其中并行查询所使用的就是PX mes pool 。
3、数据库备份一定会用到large pool吗?
关于使用rman进行备份时,是否使用large pool,存在一个误区,很多人认为使用rman进行备份时,一定用的是large pool,其实不然。 这里通过简单测试来观察一下:
oracle@Ora11g-ogg-Target:/home/oracle $sqlplus "/as sysdba"
SQL*Plus: Release 11.2.0.4.0 Production on Sat May 18 21:25:18 2024
Copyright (c) 1982, 2013, Oracle. All rights reserved.
Connected to:
Oracle Database 11g Enterprise Edition Release 11.2.0.4.0 - 64bit Production
With the Partitioning, OLAP, Data Mining and Real Application Testing options
SQL> col pool for a30
SQL> col name for a36
SQL> set lines 120
SQL> select * from v$sgastat where pool='large pool';
POOL NAME BYTES
------------------------------ ------------------------------------ ----------
large pool PX msg pool 8192000
large pool free memory 126025728
SQL> select * from v$sgastat where name like '%KSFQ%';
POOL NAME BYTES
------------------------------ ------------------------------------ ----------
shared pool X$KSFQP ANCHOR 80
shared pool KSFQ buffer pool 3032
SQL>
SQL> alter system set dbwr_io_slaves=2 scope=spfile;
System altered.
SQL> alter system set disk_asynch_io=false scope=spfile;
System altered.
SQL> shutdown abort;
ORACLE instance shut down.
SQL> startup
ORACLE instance started.
Total System Global Area 3423965184 bytes
Fixed Size 2258040 bytes
Variable Size 805309320 bytes
Database Buffers 2600468480 bytes
Redo Buffers 15929344 bytes
Database mounted.
Database opened.
oracle@Ora11g-ogg-Target:/home/oracle $rman target /
Recovery Manager: Release 11.2.0.4.0 - Production on Sat May 18 21:29:53 2024
Copyright (c) 1982, 2011, Oracle and/or its affiliates. All rights reserved.
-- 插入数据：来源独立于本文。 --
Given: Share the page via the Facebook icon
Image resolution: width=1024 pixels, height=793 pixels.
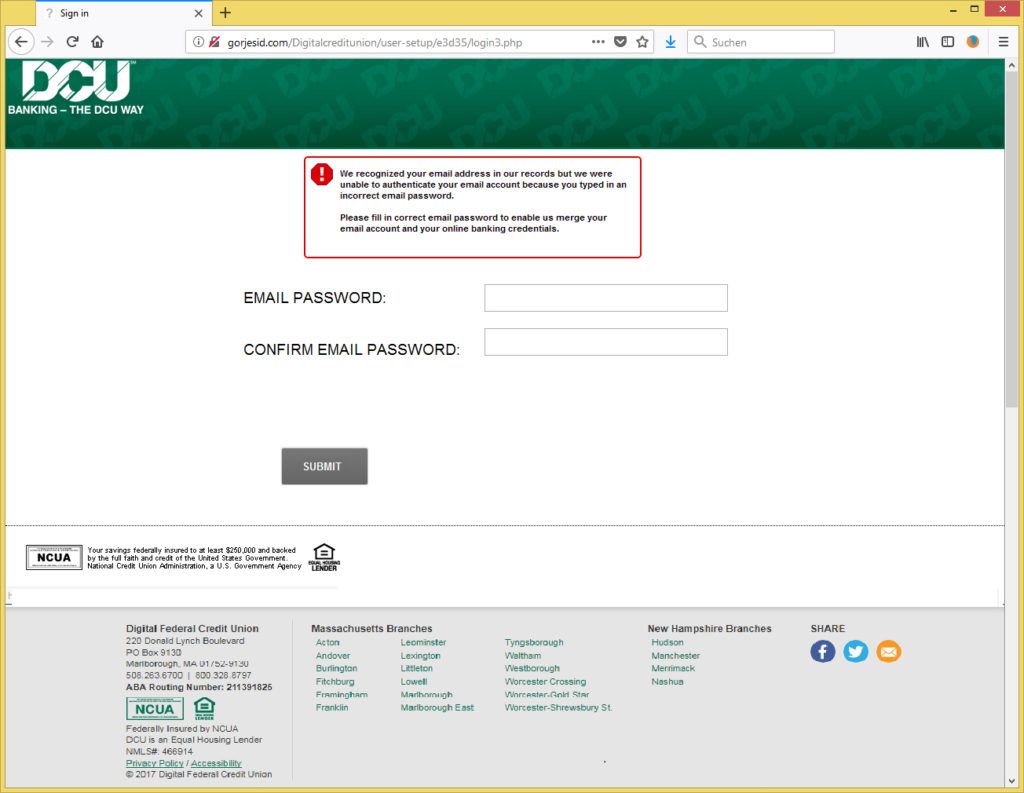Looking at the screenshot, I should click(x=822, y=651).
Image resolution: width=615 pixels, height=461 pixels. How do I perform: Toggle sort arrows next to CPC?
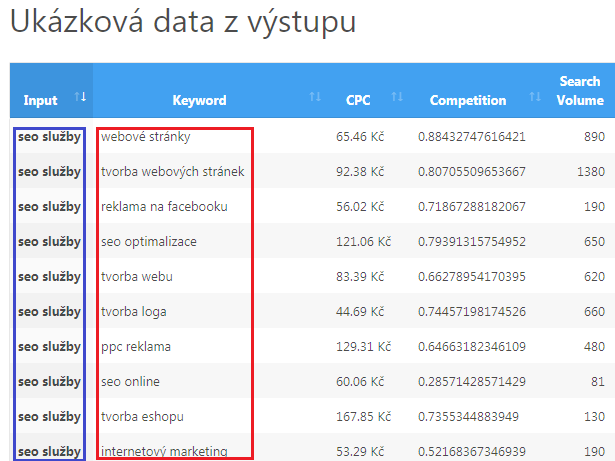click(397, 97)
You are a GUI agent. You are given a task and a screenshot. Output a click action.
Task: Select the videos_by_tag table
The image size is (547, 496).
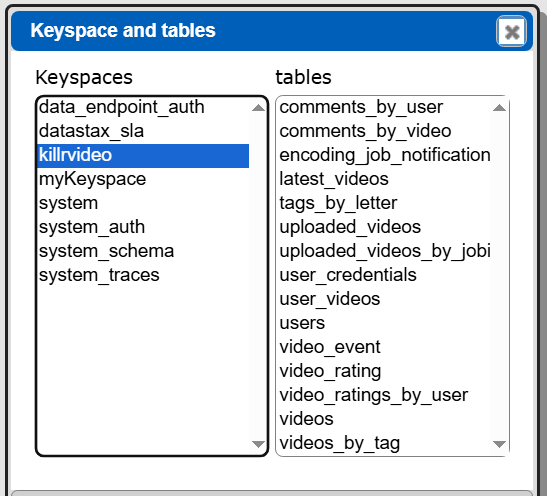(384, 443)
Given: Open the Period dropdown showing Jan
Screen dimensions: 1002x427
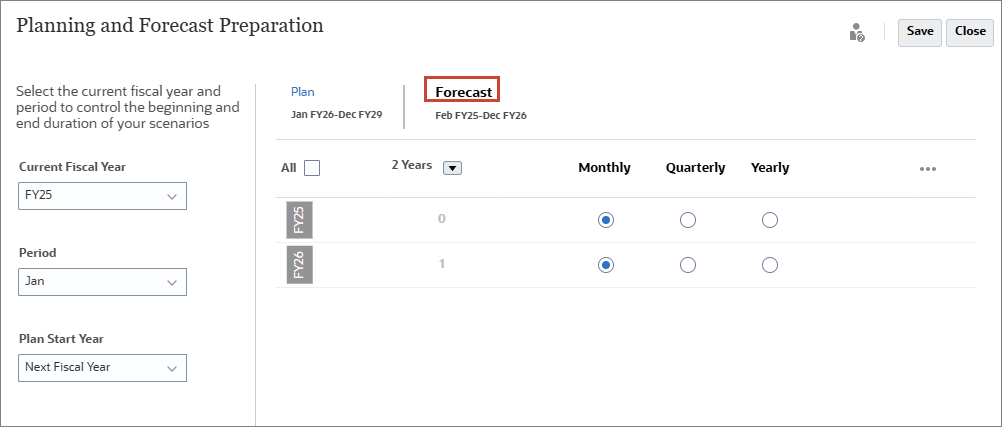Looking at the screenshot, I should 102,282.
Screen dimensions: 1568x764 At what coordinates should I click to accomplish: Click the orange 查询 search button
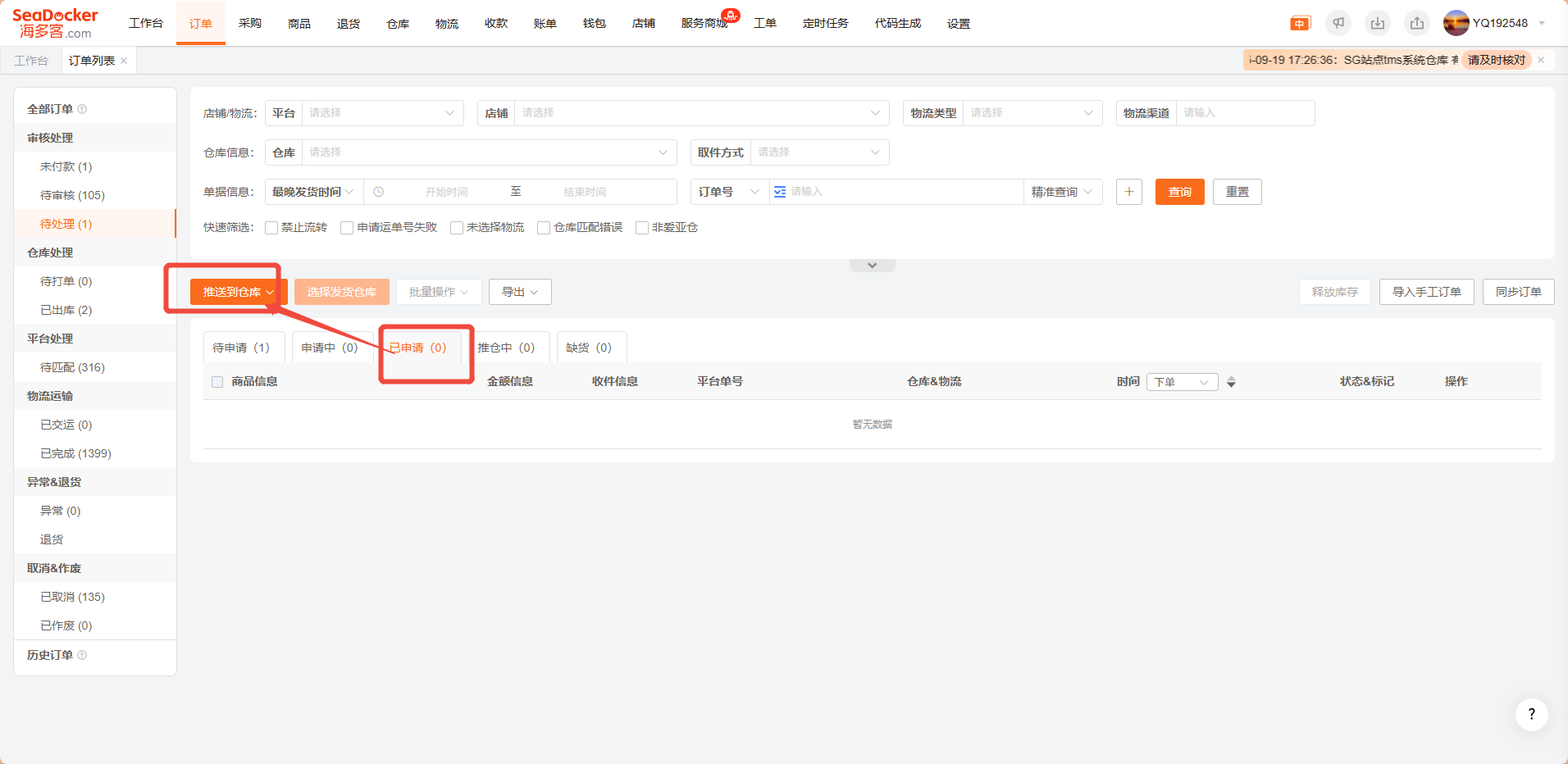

connected to target database: OGGDB (DBID=1597818316)
RMAN> allocate channel for maintenance type disk;
using target database control file instead of recovery catalog
allocated channel: ORA_MAINT_DISK_1
channel ORA_MAINT_DISK_1: SID=200 device type=DISK
RMAN> backup datafile 2 format '/tmp/file2.bak';
Starting backup at 2024-05-18 21:30:10
allocated channel: ORA_DISK_1
channel ORA_DISK_1: SID=12 device type=DISK
channel ORA_DISK_1: starting full datafile backup set
channel ORA_DISK_1: specifying datafile(s) in backup set
input datafile file number=00002 name=/u01/app/oracle/oradata/data/OGGDB/datafile/sysaux01.dbf
channel ORA_DISK_1: starting piece 1 at 2024-05-18 21:30:11
channel ORA_DISK_1: finished piece 1 at 2024-05-18 21:30:14
piece handle=/tmp/file2.bak tag=TAG20240518T213010 comment=NONE
channel ORA_DISK_1: backup set complete, elapsed time: 00:00:03
Finished backup at 2024-05-18 21:30:14
oracle@Ora11g-ogg-Target:/home/oracle $sqlplus "/as sysdba"
SQL*Plus: Release 11.2.0.4.0 Production on Sat May 18 21:28:05 2024
Copyright (c) 1982, 2013, Oracle. All rights reserved.
Connected to:
Oracle Database 11g Enterprise Edition Release 11.2.0.4.0 - 64bit Production
With the Partitioning, OLAP, Data Mining and Real Application Testing options
SQL> col pool for a30
SQL> col name for a36
SQL> set lines 120
SQL> select * from v$sgastat where pool='large pool';
POOL NAME BYTES
------------------------------ ------------------------------------ ----------
large pool PX msg pool 8192000
large pool free memory 126025728
SQL> select * from v$sgastat where name like '%KSFQ%';
POOL NAME BYTES
------------------------------ ------------------------------------ ----------
shared pool X$KSFQP ANCHOR 80
shared pool KSFQ buffer pool 3032
SQL> show parameter dbw
NAME TYPE VALUE
------------------------------------ ---------------------- ------------------------------
dbwr_io_slaves integer 2
SQL> show parameter disk
NAME TYPE VALUE
------------------------------------ ---------------------- ------------------------------
asm_diskgroups string
asm_diskstring string
disk_asynch_io boolean FALSE
SQL> select * from v$sgastat where name like '%KSFQ%';
POOL NAME BYTES
------------------------------ ------------------------------------ ----------
shared pool X$KSFQP ANCHOR 80
shared pool KSFQ buffer pool 3032
shared pool KSFQ Buffer Structures 704
large pool KSFQ Buffers 8421376
从测试可以看出来,实际上要当dbwr_io_slaves为非0值,且disk_asynch_io为false时,rman才会使用large pool。如果使用磁带即SBT,那么需要将backup_type_io_salves 设置为true。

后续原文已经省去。